Babylon is a mobile service offering unlimited rapid remote access to a GP for £5 a month. It’s partnering with a couple of NHS GP practices in Essex, and was (we think) the first app based service to be inspected by the Care Quality Commission. It was launched by serial disruptor Ali Parsa, of Circle fame.
At this stage Babylon is only being offered to the acute trust’s staff for their personal use. It hasn’t been offered to patients as part of the new model of care, although extending it in that way hasn’t been ruled out.
What’s going on here? Well, the trust hasn’t had to pay a penny so this is a good old fashioned loss leader from Babylon. It will probably be part of a campaign to build “brand awareness” and establish themselves as being safe and useful. In this case they’re experimenting with being an employee perk – this approach could easily apply outside the NHS and if employers like the idea that will represent dependable, annual bulk income for them.
Yeovil is only a small trust (turnover: £130m-ish) but its vanguard work has demonstrated it doesn’t want to leave cutting edge healthcare to the big boys in university towns. It has also partnered with Optum on business intelligence – its work on population segmentation has won the attention of national leaders. Its workforce totals about 2,500, including administrative staff, nurses and doctors on the full span of pay grades, providing a pretty good cross-section of working people.
If you think technology might form part of the offer for your population – particularly for those who aren’t old, frail or chronically ill – your own staff might be a good place to start if you want to find out who is interested enough in the model to sign up and download the app, and what the actual usage is like.
As I always end up saying, new care models can only be brought about once you’ve won the hearts and minds of your staff: particularly the GPs.
There is a fair amount of scepticism in primary care about app-based care and Babylon in particular. Once the year’s free trial expires, Yeovil leaders will know whether clinicians think it is any good and something they can work with.
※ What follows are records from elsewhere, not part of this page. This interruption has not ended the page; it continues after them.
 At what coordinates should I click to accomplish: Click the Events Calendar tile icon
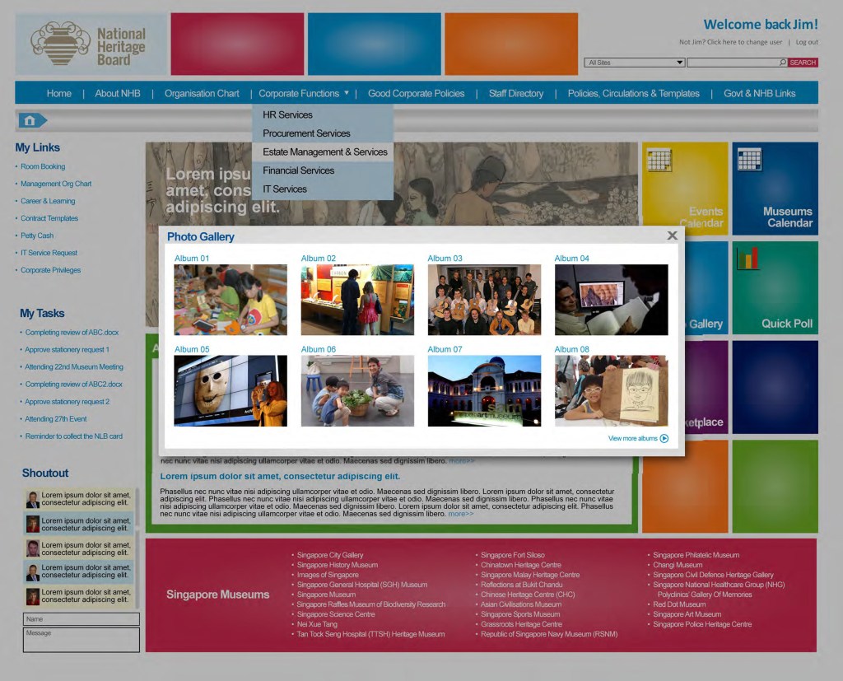tap(659, 159)
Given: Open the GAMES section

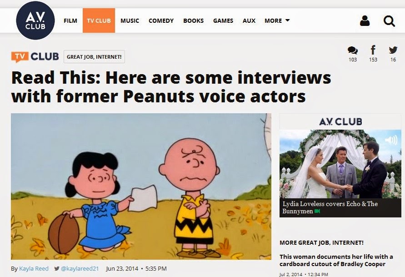Looking at the screenshot, I should tap(223, 20).
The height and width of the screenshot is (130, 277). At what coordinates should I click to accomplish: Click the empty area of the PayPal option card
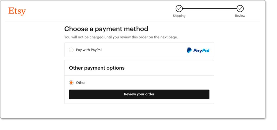click(x=144, y=50)
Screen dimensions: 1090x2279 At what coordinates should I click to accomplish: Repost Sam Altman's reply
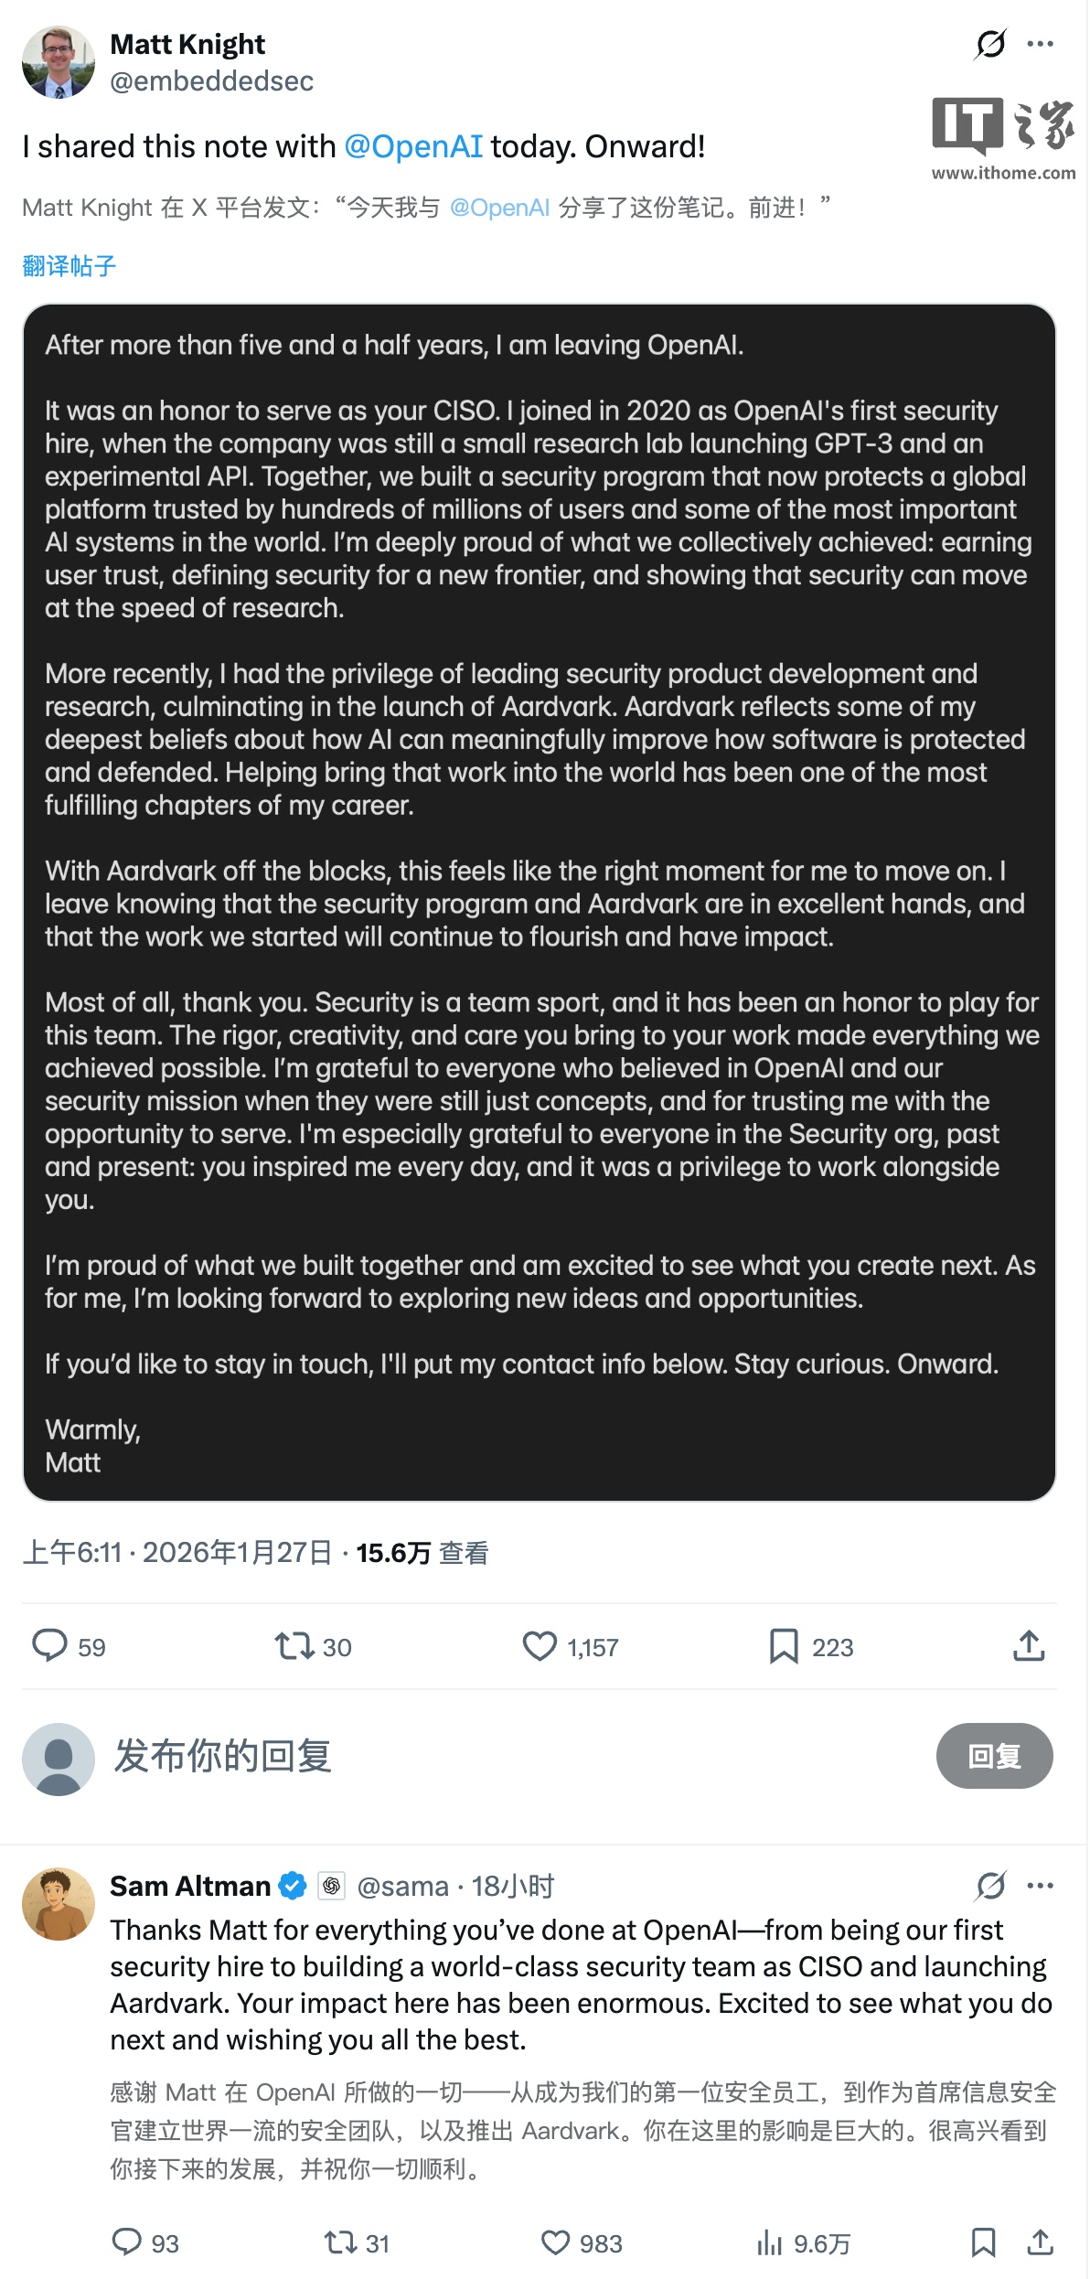point(340,2242)
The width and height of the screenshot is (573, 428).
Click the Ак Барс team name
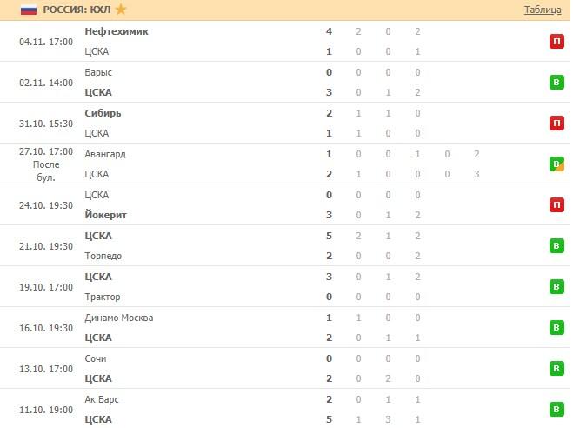pyautogui.click(x=102, y=399)
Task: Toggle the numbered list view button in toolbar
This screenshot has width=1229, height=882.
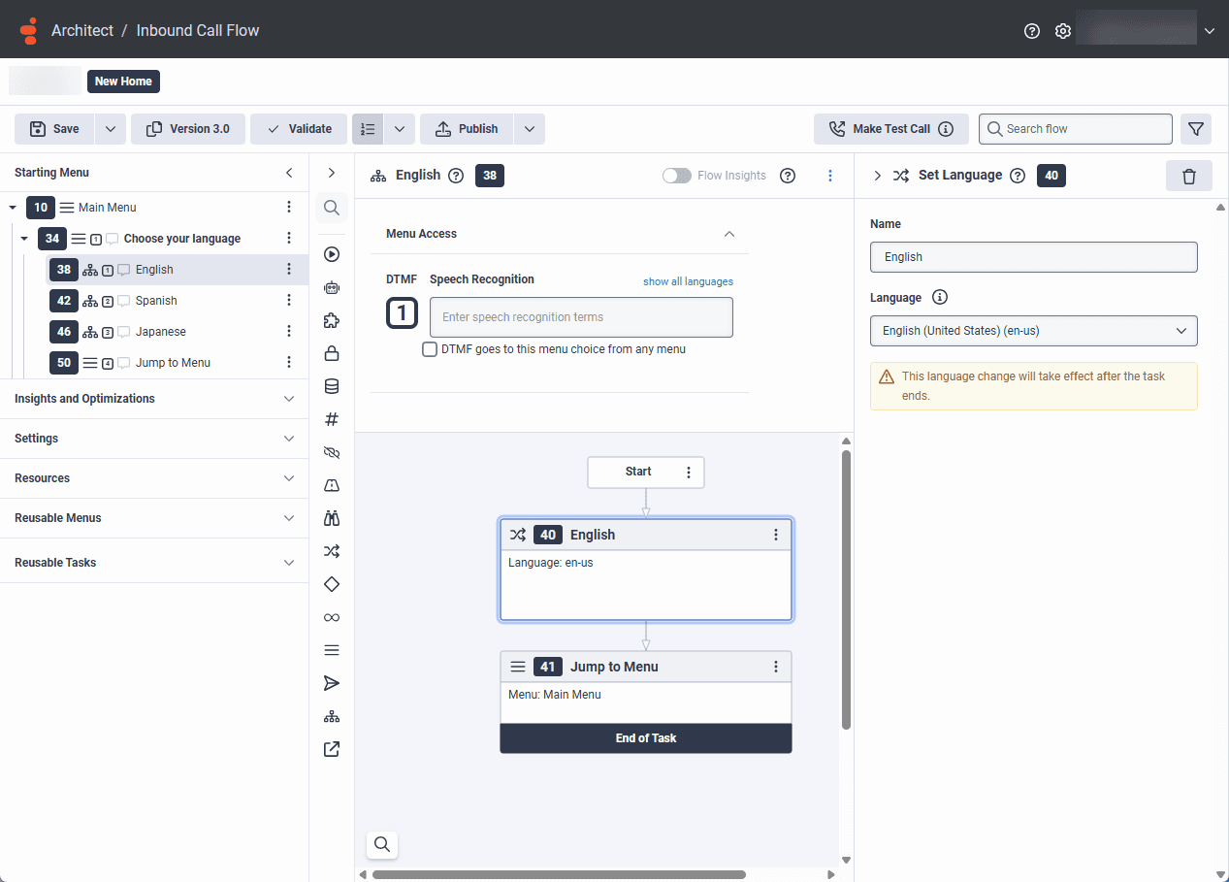Action: pos(368,129)
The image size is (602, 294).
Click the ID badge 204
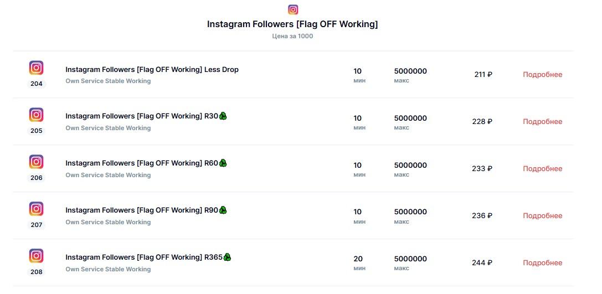(37, 84)
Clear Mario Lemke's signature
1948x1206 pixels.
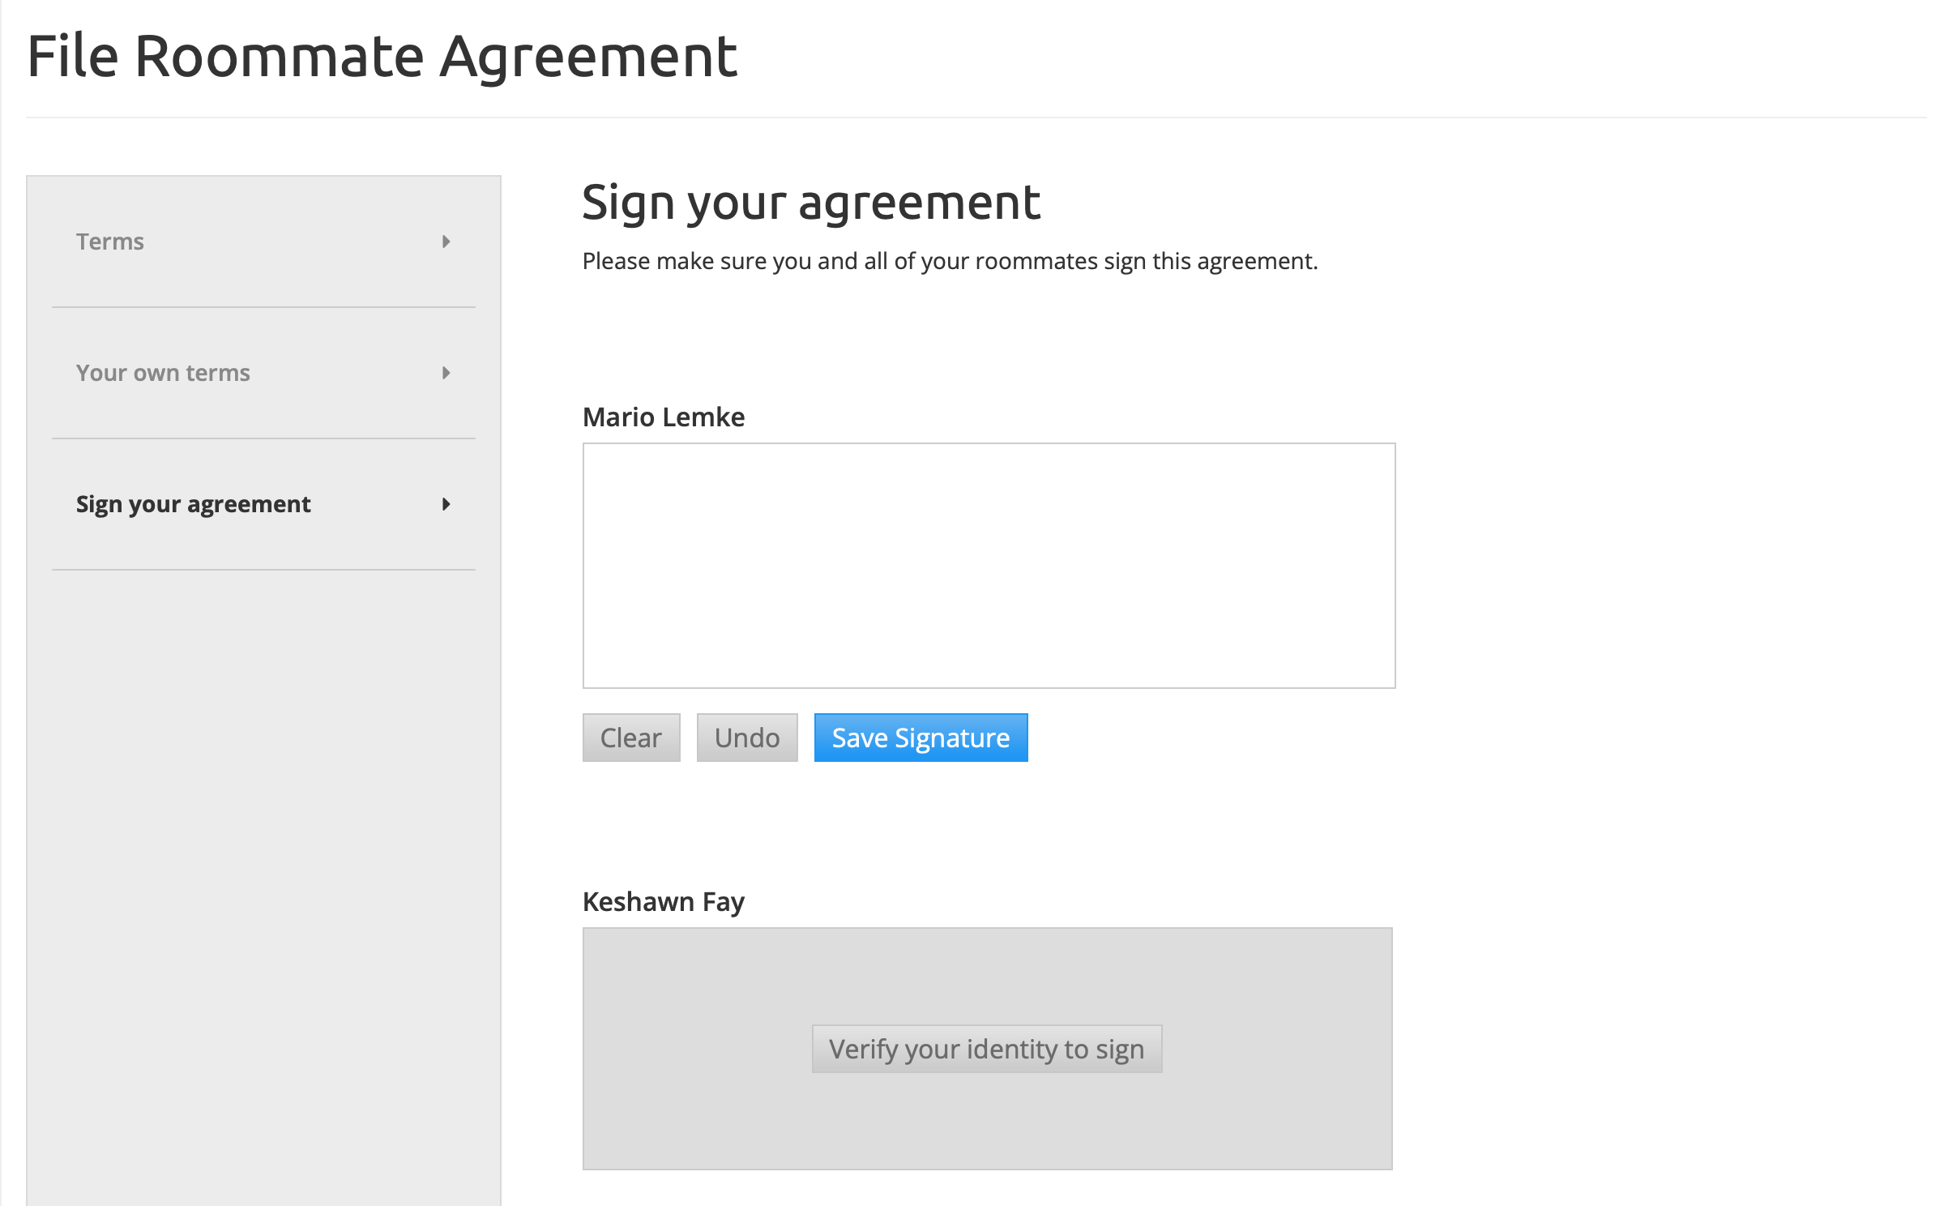[x=630, y=738]
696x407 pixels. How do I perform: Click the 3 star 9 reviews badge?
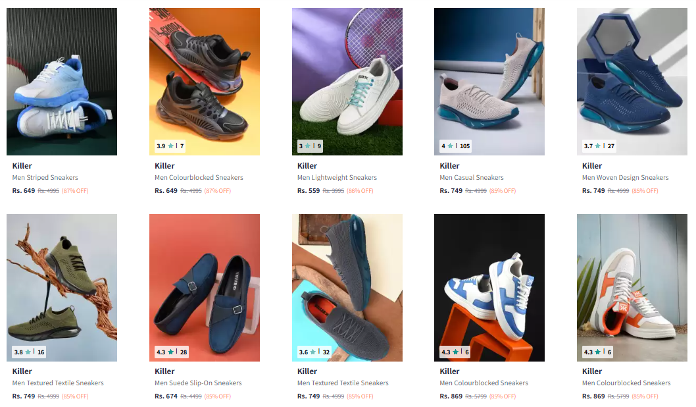click(x=310, y=146)
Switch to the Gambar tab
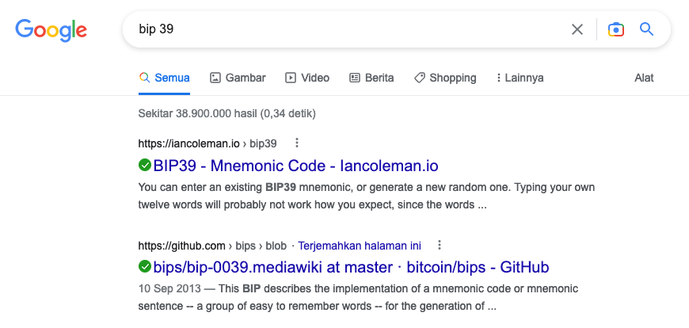Image resolution: width=689 pixels, height=328 pixels. tap(238, 78)
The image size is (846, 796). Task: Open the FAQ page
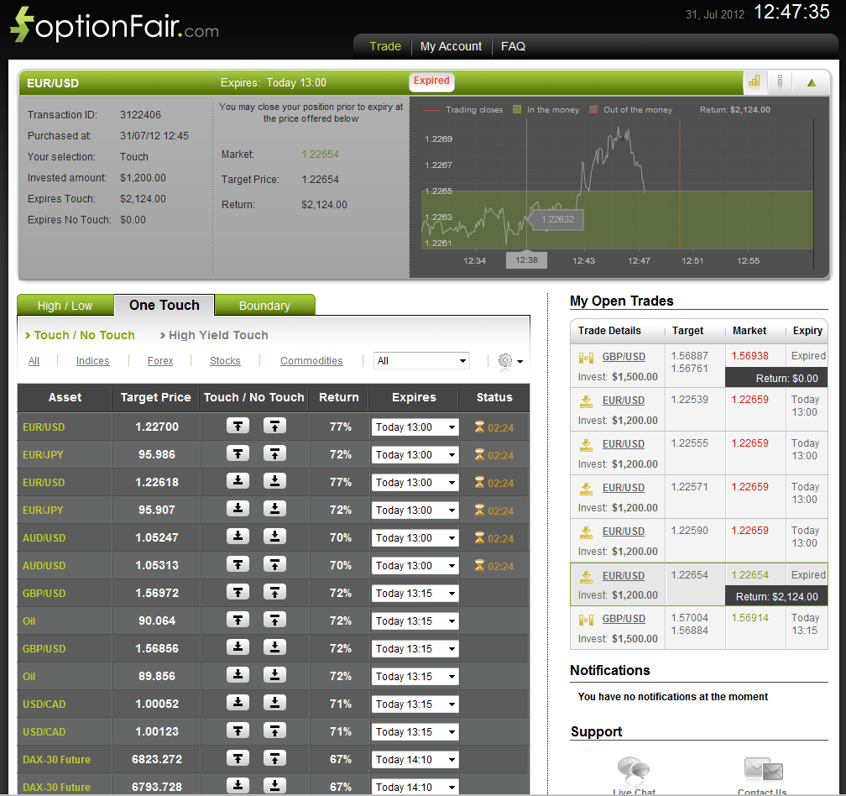coord(513,46)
At this stage it is not obvious to many practices whether apps are an existential threat, completely useless, an indulgence for the worried well, actively harmful, or a labour-saving boon.
Yeovil chief Paul Mears has admitted that the pilot was causing “anxiety” among GPs. If Babylon is worth incorporating into the Symphony programme, perhaps it will help if doctors and nurses are making the argument for it, rather than hospital bosses or NHS commissioners who many GPs are a bit suspicious of.